FHA streamline refinance mortgage
The FHA streamline refinance program is good news for homeowners who currently have an FHA insured mortgage. This program is the closest thing mortgage lenders have to a “no-doc” loan with decent interest rates. The basic premise of the program is simple; if borrowers are lowering their monthly payments, it must be good for them. FHA streamline refinances are a popular choice for a number of reasons.
Here are some of the features of the program:
1.For borrowers with FHA mortgages with a good payment history
To be eligible for the FHA streamline refinance program, borrowers must currently have a mortgage insured by the Federal Housing Administration (An FHA loan). They must have a good payment history in the last 12 months. (Good generally means not late 30 days more than once in the last 12 months. Additionally, the current FHA mortgage must not be behind at the time of application.
2.FHA Streamline Refinance does Not use a Credit Score
While the lender will run your credit report to check the mortgage history, the report is not used to determine eligibility for the FHA streamline refinance program. In other words, a borrower’s credit score isn’t used. Neither are late payments, collections or judgements on accounts other than the mortgage being refinanced.
3.No Income or Asset Verification
Income and assets of the borrower are not verified for the FHA streamline refinance program. It is important to note that the customer must have a job and must have a bank account.
4.No New Appraisal
A new appraised value is not used. Decreasing home values have been a barrier to refinancing for many borrowers in this environment. The FHA streamline refinance eliminates this barrier. Even if the customer’s home value is less than the amount of the mortgage, it’s still okay.
5.Secondary Financing Okay
Second mortgages and home equity loans are fine in conjunction with the FHA streamline refinance program, even if they are above the value of the house. The second-mortgage lienholder (the bank that the customer makes payments to) must agree to subordinate the loan. That means that the second mortgage will take second lien position behind the new FHA mortgage.
6.30 Year Fixed Interest Rates
The FHA streamline refinance program is offered with 30 year fixed and 15 year fixed interest rates, which are very competitive. Often, the rates are as low as, if not lower than, conventional conforming interest rates.

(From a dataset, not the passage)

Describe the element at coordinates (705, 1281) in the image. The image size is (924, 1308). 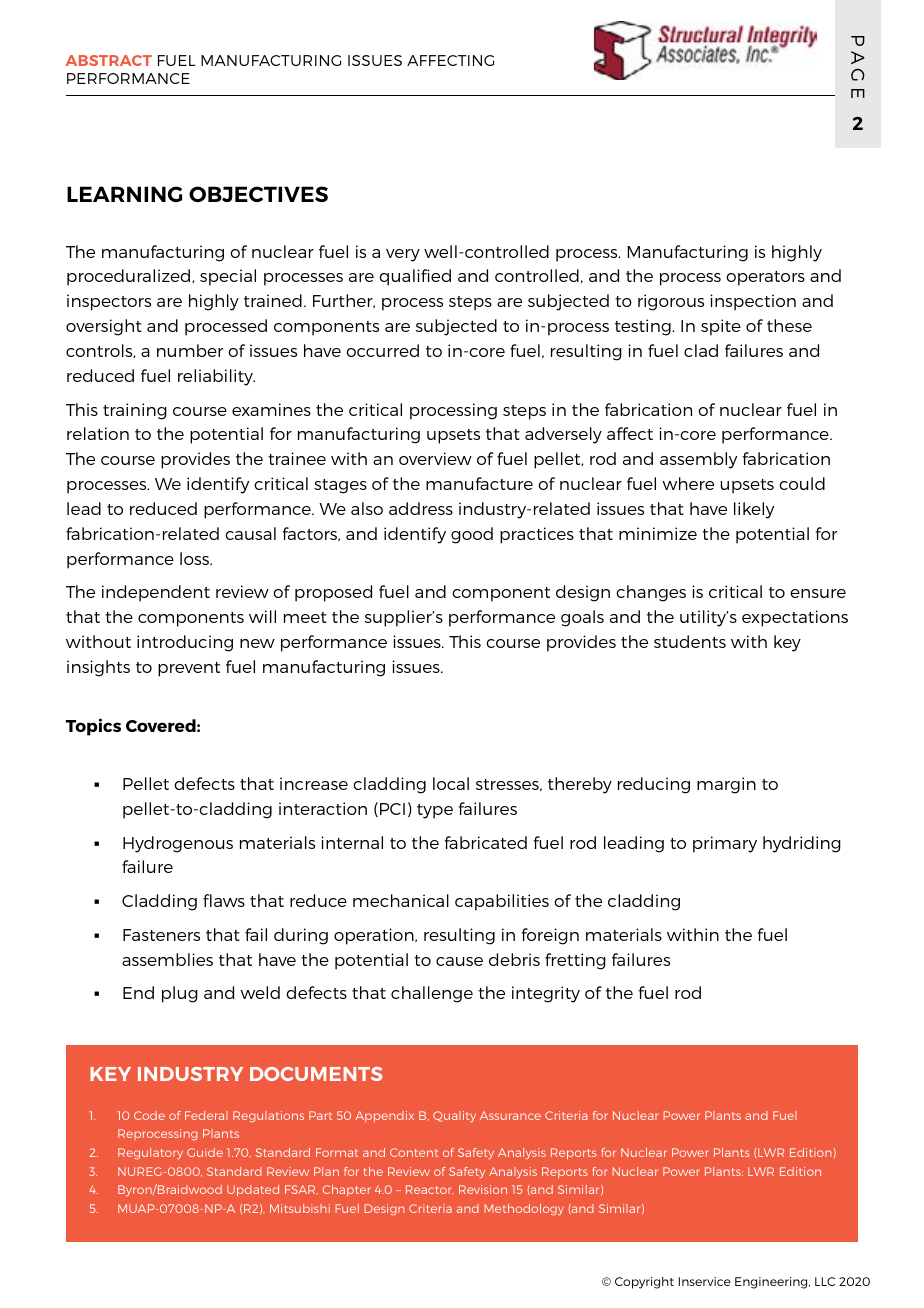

7.Closing Costs can be Rolled into the Mortgage
Borrowers can choose to roll their mortgage closing costs into their new FHA streamline refinance if they choose to. However, the new loan amount can not exceed the original FHA mortgage loan amount.
8.No Cost and Low Cost Mortgages Available
FHA mortgage lenders have the ability to pay a portion or all of the closing costs incurred with the FHA streamline refinance program. Generally, borrowers pay a slightly higher interest rate than if they pay the closing costs directly, or roll them into the mortgage amount.
9.No Cash Out
The FHA streamline refinance program does not allow for cash out.
10.Borrowers Must be Bettering their Situation
The FHA streamline refinance must result in a lowering of the borrowers principal and interest payments.